The association between gender and knowledge regarding bariatric surgery was explored in several studies. In Germany, Egerer et al. found that male PCPs self-reported higher knowledge of bariatric procedures than females [39]. However, no such association was reported in the current study. This is similar to what was reported in another study in Saudi Arabia [36]. In addition, we observed no correlation between knowledge and attitude among residents. Two other studies reported a correlation between knowledge and attitude, although the correlation was weak and could be explained by the differences in the study populations and the large sample size in these two studies compared to the current one [34,36]. The lack of correlation between both parameters may also explain the discrepancy between the number of patients needing bariatric surgery and those referred, as observed in several studies [12,15].

Limitations

The current study had several limitations. First, It was exploratory, primarily serving as a pilot study without a statistically powered sample size, which may affect the strength and generalizability of its findings. Using convenience sampling could introduce bias, as it might not accurately represent the broader population of family medicine residents. The focus on a specific geographic region and a particular healthcare setting, primarily King Fahad Medical City, could limit the applicability of results to other areas or different healthcare environments.

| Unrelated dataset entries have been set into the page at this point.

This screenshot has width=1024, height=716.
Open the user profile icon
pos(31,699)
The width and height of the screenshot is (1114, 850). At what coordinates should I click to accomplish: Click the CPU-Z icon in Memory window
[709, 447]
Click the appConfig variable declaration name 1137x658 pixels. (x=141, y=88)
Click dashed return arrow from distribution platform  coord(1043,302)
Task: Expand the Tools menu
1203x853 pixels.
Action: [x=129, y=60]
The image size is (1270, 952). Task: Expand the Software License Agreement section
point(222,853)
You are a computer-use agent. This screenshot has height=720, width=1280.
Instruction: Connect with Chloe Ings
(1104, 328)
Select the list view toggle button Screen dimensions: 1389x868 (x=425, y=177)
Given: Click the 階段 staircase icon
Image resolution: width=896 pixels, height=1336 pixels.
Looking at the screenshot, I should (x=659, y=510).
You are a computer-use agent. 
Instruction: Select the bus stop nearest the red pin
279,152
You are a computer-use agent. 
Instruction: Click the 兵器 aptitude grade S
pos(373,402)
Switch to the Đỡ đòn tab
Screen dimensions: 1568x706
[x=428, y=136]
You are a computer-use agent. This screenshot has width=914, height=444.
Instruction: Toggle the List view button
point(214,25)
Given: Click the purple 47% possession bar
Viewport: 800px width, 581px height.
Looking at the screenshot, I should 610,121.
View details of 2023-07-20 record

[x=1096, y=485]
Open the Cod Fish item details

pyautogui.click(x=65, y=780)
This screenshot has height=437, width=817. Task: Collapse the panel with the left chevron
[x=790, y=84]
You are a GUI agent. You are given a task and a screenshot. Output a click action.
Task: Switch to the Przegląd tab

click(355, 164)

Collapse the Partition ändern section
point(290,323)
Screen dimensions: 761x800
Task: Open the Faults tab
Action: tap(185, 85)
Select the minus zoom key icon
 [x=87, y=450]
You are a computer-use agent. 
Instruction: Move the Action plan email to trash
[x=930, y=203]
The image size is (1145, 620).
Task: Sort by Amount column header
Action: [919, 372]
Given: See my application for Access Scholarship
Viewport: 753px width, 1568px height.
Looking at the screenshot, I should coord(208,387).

Additionally, while contributing to a focused analysis, the study’s inclusion of family medicine residents excludes a broader spectrum of medical professionals who also manage obesity. Reliance on self-assessment for evaluating knowledge and attitudes might not fully capture actual understanding or practices related to bariatric surgery. Furthermore, its cross-sectional design captures only a snapshot, not accounting for how perceptions might evolve with ongoing medical education or changes in the medical community’s approach to obesity treatment. Expanding future research to address these limitations could enhance understanding and provide more comprehensive insights into the medical community’s perception of bariatric surgery.

Conclusion

Residents specializing in family medicine in cluster two of Riyadh City exhibited diverse levels of knowledge and positive attitudes toward bariatric surgery. Efforts should be made to increase family medicine residents’ understanding and awareness of the advantages, risks, methods, and reasons for bariatric surgery. This can be achieved by involving them in fundamental and advanced health education workshops, as well as courses focused on surgical treatment of obesity and metabolic issues.